Given passage

——————————

3770K IHS removal and results

[Rvenger]

Graysky, I would recommend trying a thicker based paste since the high temps might make the TIM flow over a period of time. I am not sure if thats possible to happen but ferzerp was speculating such earlier. Maybe he will chime in soon.

 

[BonzaiDuck]

Graysky, I would recommend trying a thicker based paste since the high temps might make the TIM flow over a period of time. I am not sure if thats possible to happen but ferzerp was speculating such earlier. Maybe he will chime in soon.

Da Diamond don' flo'.

 

[graysky]

See http://forums.anandtech.com/showpost.php?p=33767301&postcount=31

 

[BonzaiDuck]

See http://forums.anandtech.com/showpost.php?p=33767301&postcount=31

Your point being?

Just for levity, I'm wondering if we have some sort of telepathic communication occurring here. I found that earlier thread in its entirety and looked at it about the time you posted this link . . .

 

[Rvenger]

Da Diamond don' flo'.

——————————

Data section

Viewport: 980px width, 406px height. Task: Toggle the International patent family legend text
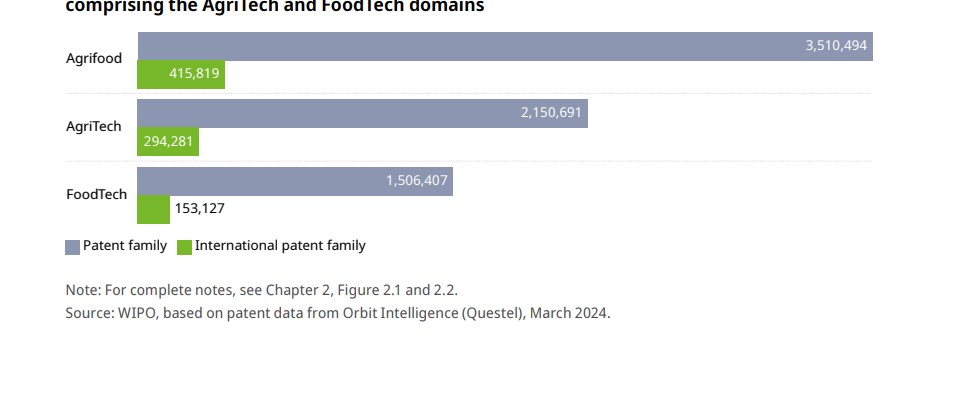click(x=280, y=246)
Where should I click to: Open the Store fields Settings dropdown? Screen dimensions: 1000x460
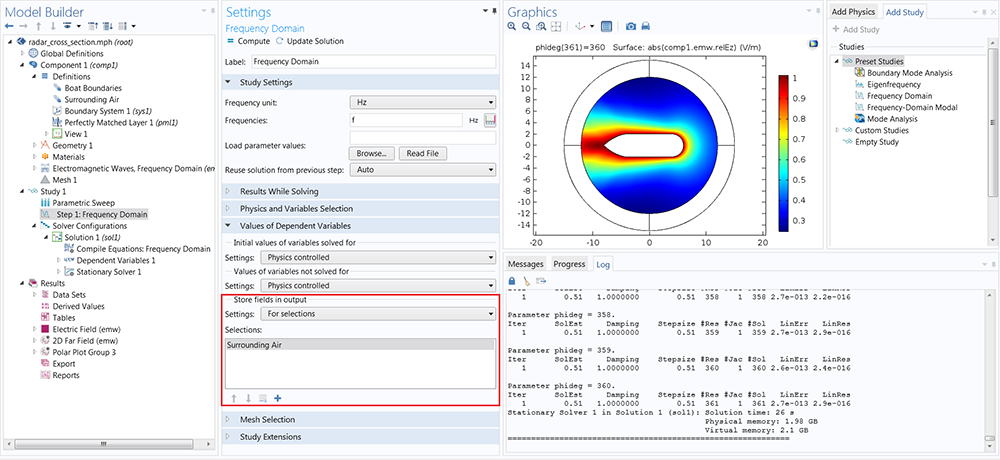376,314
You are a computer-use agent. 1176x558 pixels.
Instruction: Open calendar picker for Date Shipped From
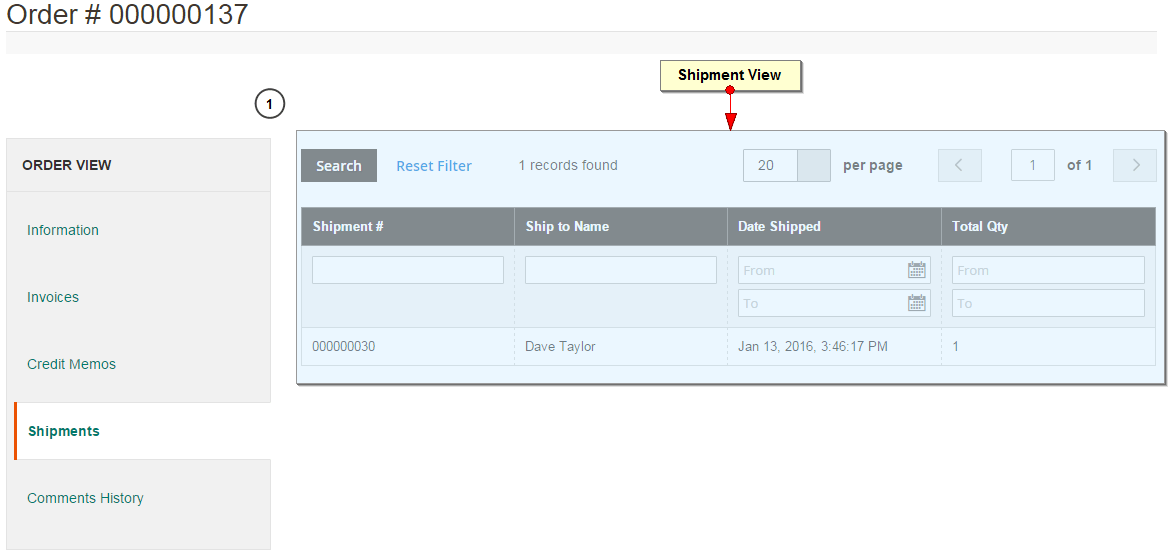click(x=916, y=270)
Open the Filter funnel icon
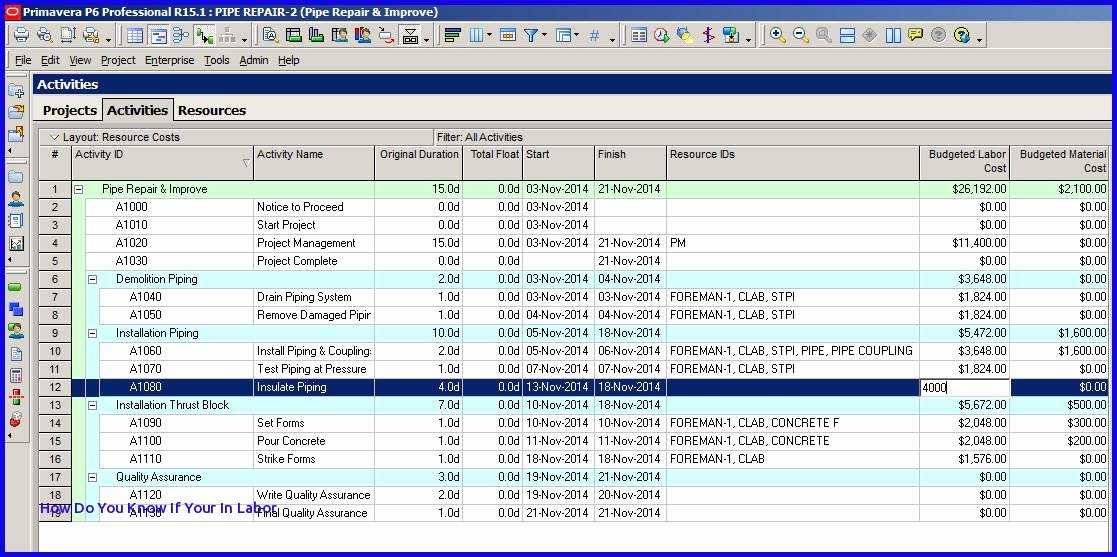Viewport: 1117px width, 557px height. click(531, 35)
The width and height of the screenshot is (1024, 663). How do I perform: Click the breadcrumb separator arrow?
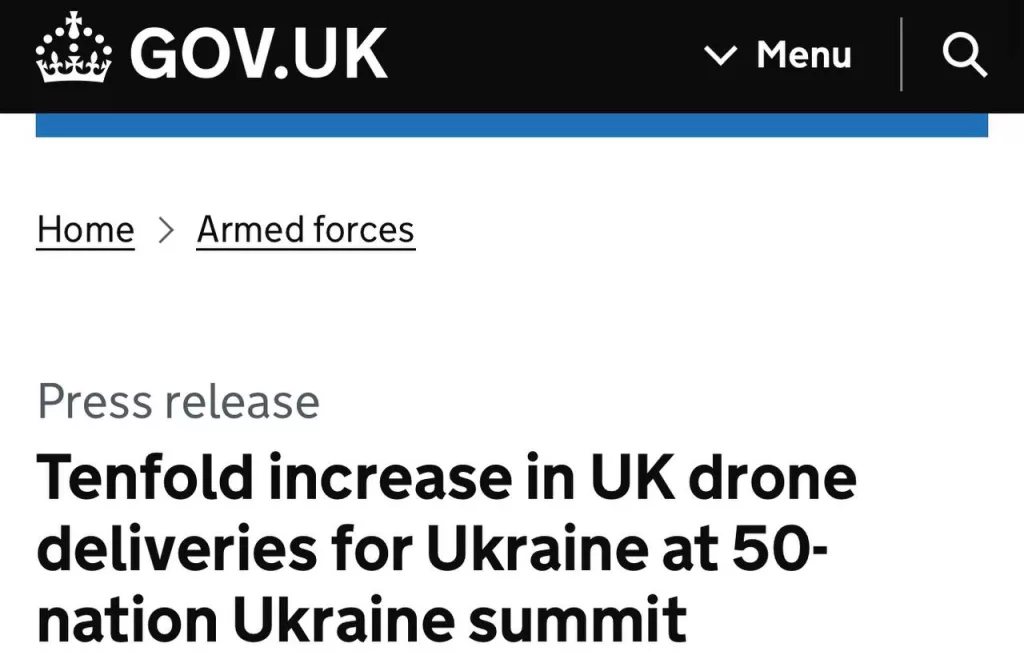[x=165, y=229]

——————————

Aim of the exercise
From the forum thread on 3770K IHS removal, extract everything from "Your point being?" down to "this link . . .".

Task output
Your point being?

Just for levity, I'm wondering if we have some sort of telepathic communication occurring here. I found that earlier thread in its entirety and looked at it about the time you posted this link . . .